B. D. : Comme si vous utilisiez les danseurs comme des prolongements de votre propre corps ?
A. P.: Oui, c’est ça, et c’est aussi une manière d’évacuer des choses que je ne veux pas voir et que je ne veux pas faire dans mes spectacles. C’est-à-dire que pendant les périodes d’improvisations, apparaît aussi tout ce que je ne veux pas. Les périodes d’improvisations sont un moment important de réflexion artistique. Et après, je peux commencer à travailler. Alors ressortent ou ne ressortent pas des choses qui sont arrivées lors des improvisations, mais elles m’auront mené vers un processus de création.

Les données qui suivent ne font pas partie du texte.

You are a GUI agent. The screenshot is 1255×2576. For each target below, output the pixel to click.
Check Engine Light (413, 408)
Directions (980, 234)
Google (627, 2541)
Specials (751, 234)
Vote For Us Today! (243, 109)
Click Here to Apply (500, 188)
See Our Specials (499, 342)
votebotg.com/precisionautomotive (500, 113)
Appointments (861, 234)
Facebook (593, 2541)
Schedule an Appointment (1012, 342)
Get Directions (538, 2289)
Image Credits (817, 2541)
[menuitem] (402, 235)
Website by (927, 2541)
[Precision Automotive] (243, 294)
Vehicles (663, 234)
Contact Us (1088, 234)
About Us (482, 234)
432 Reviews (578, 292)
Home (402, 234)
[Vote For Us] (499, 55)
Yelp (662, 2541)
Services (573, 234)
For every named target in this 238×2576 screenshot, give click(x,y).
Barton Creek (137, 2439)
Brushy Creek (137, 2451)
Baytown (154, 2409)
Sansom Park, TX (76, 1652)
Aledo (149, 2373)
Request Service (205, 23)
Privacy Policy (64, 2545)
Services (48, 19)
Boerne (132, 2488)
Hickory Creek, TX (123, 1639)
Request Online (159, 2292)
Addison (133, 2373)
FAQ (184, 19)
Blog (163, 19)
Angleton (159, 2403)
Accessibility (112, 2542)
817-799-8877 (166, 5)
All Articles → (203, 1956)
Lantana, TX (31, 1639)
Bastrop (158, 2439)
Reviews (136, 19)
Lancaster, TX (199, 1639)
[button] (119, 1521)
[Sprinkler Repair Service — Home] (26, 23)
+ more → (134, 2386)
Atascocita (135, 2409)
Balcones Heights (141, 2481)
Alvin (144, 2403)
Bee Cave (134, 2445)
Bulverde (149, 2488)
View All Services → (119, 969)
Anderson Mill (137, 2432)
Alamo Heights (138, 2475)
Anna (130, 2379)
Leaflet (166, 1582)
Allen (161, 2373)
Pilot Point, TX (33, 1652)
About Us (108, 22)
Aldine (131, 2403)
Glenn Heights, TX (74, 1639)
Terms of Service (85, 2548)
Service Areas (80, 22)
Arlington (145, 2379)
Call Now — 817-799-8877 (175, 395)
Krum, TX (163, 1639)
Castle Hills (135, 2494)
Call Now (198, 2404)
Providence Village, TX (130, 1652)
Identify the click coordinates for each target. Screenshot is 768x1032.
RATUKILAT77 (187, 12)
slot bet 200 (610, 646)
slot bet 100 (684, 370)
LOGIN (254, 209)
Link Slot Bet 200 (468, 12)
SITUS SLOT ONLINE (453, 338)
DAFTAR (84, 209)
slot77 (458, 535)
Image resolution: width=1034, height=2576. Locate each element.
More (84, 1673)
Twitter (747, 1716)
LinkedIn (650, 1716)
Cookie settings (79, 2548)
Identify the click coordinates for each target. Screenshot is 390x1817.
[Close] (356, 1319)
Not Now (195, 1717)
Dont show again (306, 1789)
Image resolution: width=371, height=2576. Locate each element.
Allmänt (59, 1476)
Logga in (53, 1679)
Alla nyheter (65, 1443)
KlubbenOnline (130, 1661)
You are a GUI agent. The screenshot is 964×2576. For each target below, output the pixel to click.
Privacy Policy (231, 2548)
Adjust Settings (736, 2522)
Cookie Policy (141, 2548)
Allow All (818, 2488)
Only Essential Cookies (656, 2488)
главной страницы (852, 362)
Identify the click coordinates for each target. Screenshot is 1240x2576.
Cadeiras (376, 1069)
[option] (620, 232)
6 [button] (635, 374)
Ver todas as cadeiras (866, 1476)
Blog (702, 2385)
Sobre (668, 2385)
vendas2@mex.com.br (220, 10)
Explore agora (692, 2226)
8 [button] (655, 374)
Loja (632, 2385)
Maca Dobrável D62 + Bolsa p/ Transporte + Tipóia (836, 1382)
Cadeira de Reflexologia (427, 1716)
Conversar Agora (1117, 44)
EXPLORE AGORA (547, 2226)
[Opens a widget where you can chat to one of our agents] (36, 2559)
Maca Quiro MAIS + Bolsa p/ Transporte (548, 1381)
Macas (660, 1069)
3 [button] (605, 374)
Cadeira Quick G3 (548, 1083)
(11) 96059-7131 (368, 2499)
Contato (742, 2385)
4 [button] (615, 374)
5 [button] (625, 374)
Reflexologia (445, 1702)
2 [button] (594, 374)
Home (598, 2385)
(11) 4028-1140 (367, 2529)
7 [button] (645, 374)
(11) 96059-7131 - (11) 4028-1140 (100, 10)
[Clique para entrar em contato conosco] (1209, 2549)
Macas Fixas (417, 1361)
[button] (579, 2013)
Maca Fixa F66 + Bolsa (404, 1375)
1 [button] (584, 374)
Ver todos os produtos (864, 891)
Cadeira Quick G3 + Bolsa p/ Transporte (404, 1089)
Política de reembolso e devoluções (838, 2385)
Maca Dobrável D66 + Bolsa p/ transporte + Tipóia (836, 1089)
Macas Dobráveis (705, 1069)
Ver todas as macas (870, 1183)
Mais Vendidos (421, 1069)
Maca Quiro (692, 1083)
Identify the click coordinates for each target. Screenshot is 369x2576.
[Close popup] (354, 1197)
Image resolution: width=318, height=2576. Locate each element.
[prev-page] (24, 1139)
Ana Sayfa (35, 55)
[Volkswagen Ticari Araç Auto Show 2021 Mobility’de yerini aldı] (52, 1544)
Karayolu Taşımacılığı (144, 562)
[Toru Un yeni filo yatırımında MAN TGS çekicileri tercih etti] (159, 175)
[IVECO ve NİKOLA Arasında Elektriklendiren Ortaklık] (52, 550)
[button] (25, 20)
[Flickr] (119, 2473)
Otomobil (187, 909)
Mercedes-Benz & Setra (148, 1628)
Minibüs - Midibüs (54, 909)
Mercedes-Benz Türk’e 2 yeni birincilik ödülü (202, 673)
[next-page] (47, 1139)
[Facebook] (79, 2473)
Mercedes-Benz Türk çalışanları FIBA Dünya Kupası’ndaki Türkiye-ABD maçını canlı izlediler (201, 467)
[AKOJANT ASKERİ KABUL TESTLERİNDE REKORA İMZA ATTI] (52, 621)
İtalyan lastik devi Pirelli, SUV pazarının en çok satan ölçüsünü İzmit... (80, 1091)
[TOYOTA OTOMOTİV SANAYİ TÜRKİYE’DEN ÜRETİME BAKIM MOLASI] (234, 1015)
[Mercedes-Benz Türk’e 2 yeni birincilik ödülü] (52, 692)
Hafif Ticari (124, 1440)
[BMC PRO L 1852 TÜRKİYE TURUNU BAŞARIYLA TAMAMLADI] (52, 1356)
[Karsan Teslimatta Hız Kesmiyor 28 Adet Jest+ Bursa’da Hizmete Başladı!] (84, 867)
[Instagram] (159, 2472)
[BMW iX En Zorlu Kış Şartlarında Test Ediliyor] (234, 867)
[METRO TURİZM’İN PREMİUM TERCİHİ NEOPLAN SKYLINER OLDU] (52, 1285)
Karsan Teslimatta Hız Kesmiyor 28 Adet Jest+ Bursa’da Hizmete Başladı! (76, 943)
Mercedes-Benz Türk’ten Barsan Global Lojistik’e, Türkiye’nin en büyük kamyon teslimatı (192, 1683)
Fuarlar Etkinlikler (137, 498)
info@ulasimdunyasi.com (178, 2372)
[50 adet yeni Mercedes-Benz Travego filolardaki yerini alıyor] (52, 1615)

B. D.: L’ANOURE, un de vos derniers spectacles, a été créé en collaboration avec un écrivain, Pascal Quignard. Il y avait donc un texte, et même un livret. Ÿ a‑t-il eu de votre part la volonté de faire se confronter plusieurs types d’écriture ?
A. P.: Absolument. Ce que j’aimais, c’était de voir comment on pouvait entremêler, entrelacer les éléments de manière à parvenir à une nouvelle texture. Comme si la littérature, la musique, la chorégraphie, la lumière et Le décor pouvaient être mêlés à un tel point que l’ensemble produise une matière nouvelle.
B. D.: Comment s’est organisée la confrontation dans ce spectacle particulier ?
A. P.: J’ai demandé à Pascal Quignard d’écrire une nouvelle. Puis, j’ai commencé à travailler chorégraphiquement. Ensuite, nous nous sommes vus, le musicien, l’écrivain et moi-même, et nous avons fait un synopsis commun, en plusieurs séquences, à partir duquel nous avons chacun retravaillé séparément. Nous avons remis les choses ensemble à nouveau et nous avons fait en sorte que les trois apports s’interpénètrent.
B. D.: La notation chorégraphique, c’est aussi une manière de faire durer les choses. Comment vous situez-vous par rapport à l’éphémère de la représentation chorégraphique, à cette idée de fête, de rassemblement à un moment précis dans un espace précis, qu’il est impossible de reproduire
A. P.: On dit beaucoup cela à propos de la danse, et on en parle très peu par rapport à la musique, alors que finalement, c’est la même chose. Qu’est-ce que donner une partition à un musicien ? C’est lui donner la structure, ce qui reste de l’œuvre. Ça ne veut pas dire pour autant qu’on est devant l’œuvre. Ensuite, l’œuvre, il faut la faire vivre. Et c’est le rôle de l’interprète, du danseur, de donner chair à l’œuvre, de donner son interprétation et de donner donc corps à cette structure. Alors évidemment, quand on est dans le spectacle vivant, il faut chaque fois recommencer. Et c’est très bien que ce soit toujours différent. Ce que j’aime dans la notation, c’est cette grande liberté qu’elle apporte à l’interprète. Comme je vous le disais au départ, l’interprète n’est pas en charge de l’image de son prédécesseur. Il est juste en charge de la structure de l’œuvre et tout le reste, c’est lui qui l’apporte, en corrélation avec le chorégraphe, le directeur artistique. Je crois qu’il y a autant de versions d’une œuvre qu’il y a d’interprétations et ça, c’est formidable.